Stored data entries

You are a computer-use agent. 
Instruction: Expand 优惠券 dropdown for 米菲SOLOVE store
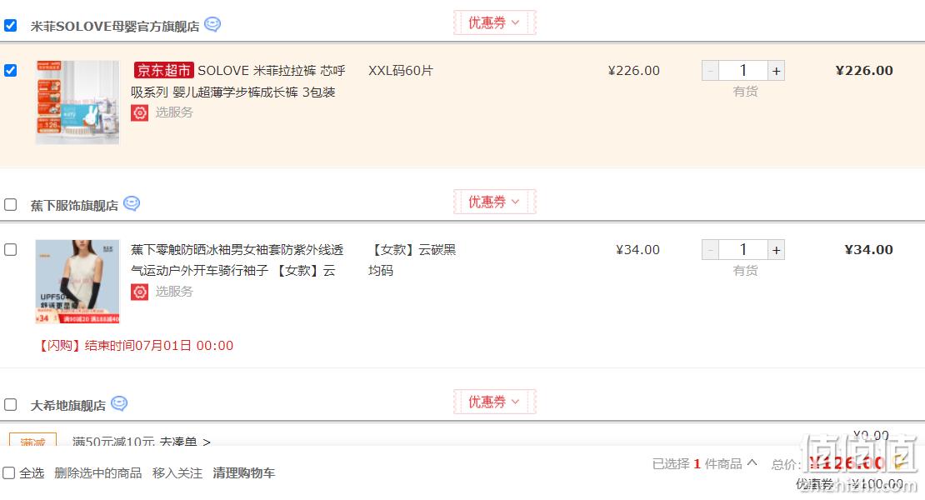click(x=494, y=23)
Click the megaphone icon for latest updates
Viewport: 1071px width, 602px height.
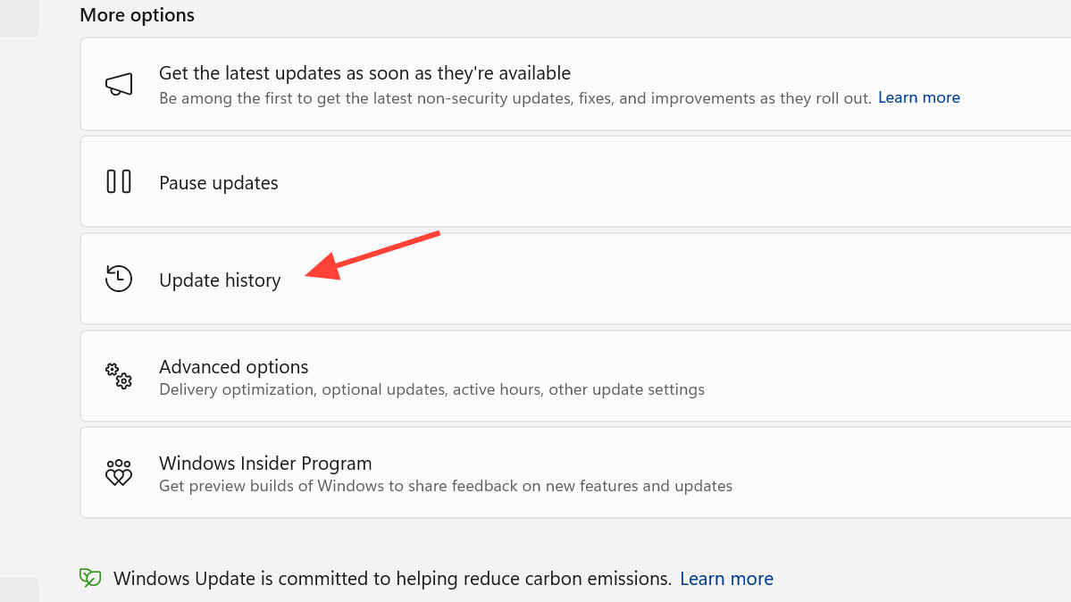pos(119,85)
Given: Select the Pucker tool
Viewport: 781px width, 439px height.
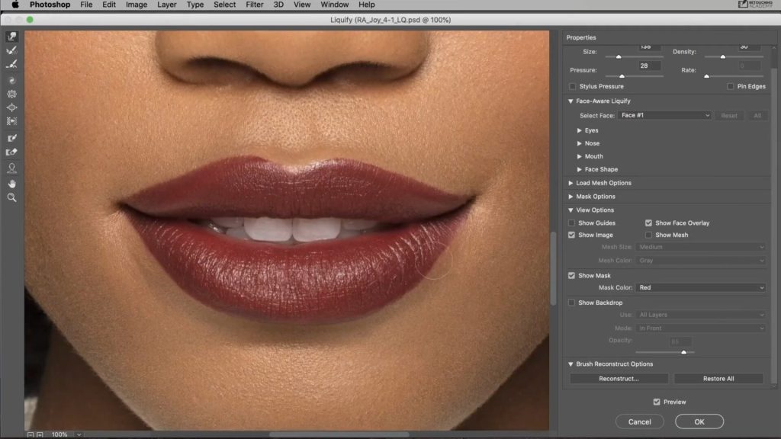Looking at the screenshot, I should (x=11, y=93).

— TASK DETAILS —
Exactly the lines from the one holding "Click the megaphone icon for latest updates" to the last line of the records above should be duplicated, with no pictures among them.

— SOLVED EXERCISE —
Click the megaphone icon for latest updates
Viewport: 1071px width, 602px height.
pos(119,85)
Given: Select the Pucker tool
Viewport: 781px width, 439px height.
Looking at the screenshot, I should (x=11, y=93).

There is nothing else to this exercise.